Pläne für Asienbereich im Zoo Hoyerswerda werden geprüft
Der Asien-Bereich im Zoo Hoyerswerda soll umgestaltet werden. Die Pläne sind zur Vorprüfung an die Kreisverwaltung und die Sächsische Agentur für Strukturentwicklung übergeben worden, teilte heute die Zooleitung mit. Wenn es keine Einwände gibt, könnte im nächsten Jahr mit der Umgestaltung begonnen werden. Der Zoo will sich die Arbeiten mit Geld aus den sogenannten Kohlemillionen, dem Strukturmittelfonds für die Lausitz, fördern lassen.
Der künftige Asien-Bereich wird sich von der ehemaligen Kamel-Anlage über den jetzt noch genutzten Wirtschaftshof bis zum modernen China-Leoparden-Areal erstrecken. Geplant ist unter anderem eine großzügige Gibbon-Anlage mit zwei Volieren sowie ein Bauernhof mit begehbaren Gehegen für Hühner, Kaninchen und Ziegen. Begehbar wird auch die neue Voliere für die Felsenhörnchen und die Loris, eine farbenfrohe Papageienart, sein. Als neue tierische Stars sind Rote Pandas und Anoas, eine asiatische Rinderasse, auf der ehemaligen Kamelanlage geplant.

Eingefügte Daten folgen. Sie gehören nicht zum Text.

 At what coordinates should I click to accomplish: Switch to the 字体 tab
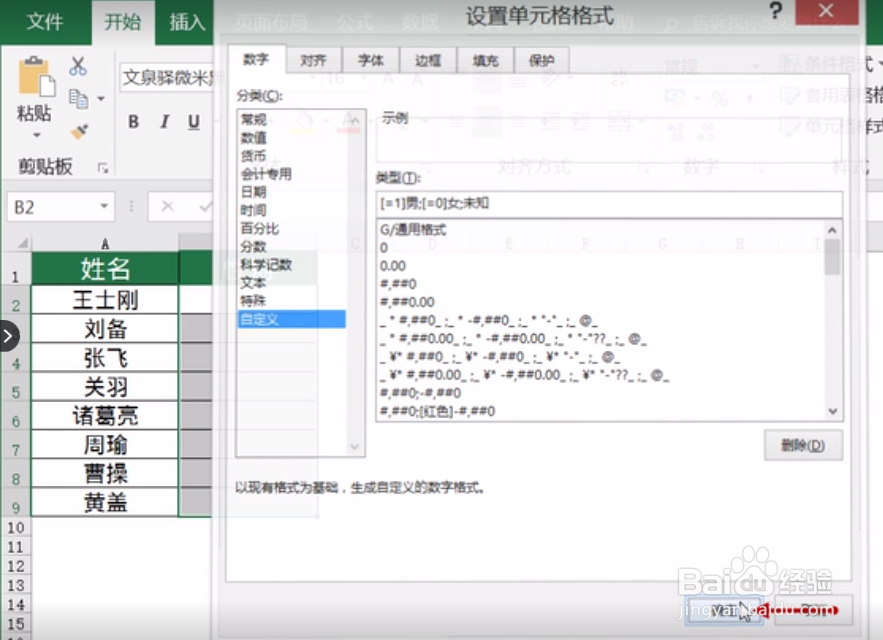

„Ich kann es kaum erwarten, dass wir durch die Neugestaltung nicht nur den neuen Tierarten, sondern auch den Tieren, die jetzt schon im Zoo Hoyerswerda zuhause sind, noch komfortablere und größere Ställe und Außenanlagen zur Verfügung stellen können“, so der Zoologische Leiter, Eugene Bruins.